Lead Opinion
Order, Supreme Court, New York County (Sheila AbdusSalaam, J.), entered December 10, 2002, which denied plaintiffs motion to charge the jurors on the doctrine of res ipsa loquitur, and order, same court and Justice, entered December 27, 2002, which granted defendants’ motion to preclude the testimony of plaintiffs experts and thereupon dismissed the complaint, reversed, on the law, without costs, the denial of plaintiffs motion vacated, defendants’ motion denied, the complaint reinstated, and the matter remanded for trial.
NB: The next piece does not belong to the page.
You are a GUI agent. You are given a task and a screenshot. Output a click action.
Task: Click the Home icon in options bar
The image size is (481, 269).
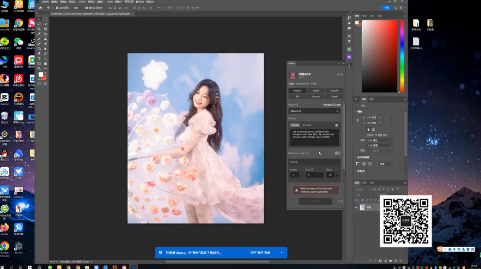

In December 1995, plaintiff underwent a hysterectomy to treat her ovarian cancer, following which she complained of severe pain and weakness in the right arm and shoulder, which was thereafter diagnosed as long thoracic nerve palsy. Plaintiff commenced this medical malpractice action alleging that the subject palsy was caused by the anesthesia team’s improper hyperabduction of her arm for an extended period while she was under general anesthesia.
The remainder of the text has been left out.